E uns versos de Thiago de Mello em os Estatutos do homem:
“Fica decretado que todos os dias da semana,
Inclusive as terças-feiras mais cinzentas,
Têm direito a converter-se em manhãs de domingo.”
A humanidade está em um momento crucial de interpretação
errônea dos fatos, dos atos e das pessoas. Parece que regredimos socialmente,
ou então, estamos patinando no caminhar da história, repetindo eventos, apenas
com a mudança de personagens e, por vezes, com a mudança dos palcos em que as
ações se desenvolvem.
Século XXI! E continuamos a pisar nas pedras e areias da
época de Cristo, e a crucificá-lo, ainda que os vendilhões do templo venham a
ser expulsos, por aqueles poucos que em suas comunidades, em seus pequenos
grupos de amigos, tomam a atitude de se posicionarem contra os acontecimentos.[1]
O Templo, dizem os exegetas, é o nosso próprio corpo, e nos
dias de hoje pode ser considerado, também, o globo terrestre. Os vendilhões
estão espalhados, encapuçados, exercem diversas profissões, e, principalmente,
estão à frente dos poderes do Estado e das organizações criadas pelo homem.
Quem expulsará os vendilhões do Templo?
Julga-se o povo pelo seu líder: os judeus por Netanyahu, os
palestinos pelo chefe dos grupos terroristas, os coreanos do norte por Kim
Jong-un; os russos pelas ações de Putin; os iraquianos pelo Aiatolá que lá se
encontre, em um ir e vir do todo pela coisa, do grupo pelo homem, da ideia pela
ação.
Quem expulsará os vendilhões do Templo?
Pode-se fazer críticas às ações de um governo, sem que isto
represente censura ou condenação ao seu povo ou reatualização dos atos
desumanos de uma guerra; esta hipótese pode ocorrer, com todos os líderes supramencionados,
sem que isso retrate a alma das pessoas que vivem em seus respectivos
territórios.
Personificar um povo pela ação desumana, desastrosa, confusa,
sanguinária daquele que detém a representação do Estado, é incentivar a
incompreensão e a guerra, como, efetivamente querem seus expositores.

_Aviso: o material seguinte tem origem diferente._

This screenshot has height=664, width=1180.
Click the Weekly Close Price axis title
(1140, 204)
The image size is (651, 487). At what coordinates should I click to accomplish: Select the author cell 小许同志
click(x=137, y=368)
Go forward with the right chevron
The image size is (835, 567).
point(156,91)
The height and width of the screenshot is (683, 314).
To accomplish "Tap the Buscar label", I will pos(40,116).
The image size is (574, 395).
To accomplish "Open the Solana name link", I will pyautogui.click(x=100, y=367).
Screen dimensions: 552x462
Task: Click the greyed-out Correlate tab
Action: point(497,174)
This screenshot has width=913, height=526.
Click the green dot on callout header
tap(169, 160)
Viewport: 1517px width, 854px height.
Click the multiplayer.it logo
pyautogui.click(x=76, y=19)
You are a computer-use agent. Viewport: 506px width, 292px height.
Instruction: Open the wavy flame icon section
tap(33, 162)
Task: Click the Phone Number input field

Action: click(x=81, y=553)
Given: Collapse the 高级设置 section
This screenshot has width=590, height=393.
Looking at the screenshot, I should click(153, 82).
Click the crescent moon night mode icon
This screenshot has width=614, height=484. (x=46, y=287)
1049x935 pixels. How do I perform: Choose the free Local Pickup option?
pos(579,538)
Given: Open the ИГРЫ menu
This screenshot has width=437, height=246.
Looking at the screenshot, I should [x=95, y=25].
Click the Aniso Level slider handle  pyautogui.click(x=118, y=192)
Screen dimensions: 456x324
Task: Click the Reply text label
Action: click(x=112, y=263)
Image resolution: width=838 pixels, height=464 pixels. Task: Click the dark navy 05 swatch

Quem expulsará os vendilhões do Templo?
Aceitar e receber as
críticas sobre as ações de vindita e de perseguição, é admitir que o líder daquele
Estado, possa não estar totalmente certo nas suas avaliações políticas. Quem
sabe as estratégias diplomáticas e de poder possam ser analisadas e qualificadas
de forma diversa, e assim, mudar rumo da história! Sabe-se, no entanto, que tal raciocínio é de
difícil concretização, tendo em vista motivações históricas, geopolíticas,
econômicas, religiosas e de domínio.
As dificuldades são muitas e muitas as variáveis do xadrez
internacional; o povo, por vezes, age sem pensar, pega em armas e bandeiras e
proclama sua raiva contra aqueles que são apontados como inimigos, provavelmente,
outro povo, que não sabe com clareza as motivações da guerra.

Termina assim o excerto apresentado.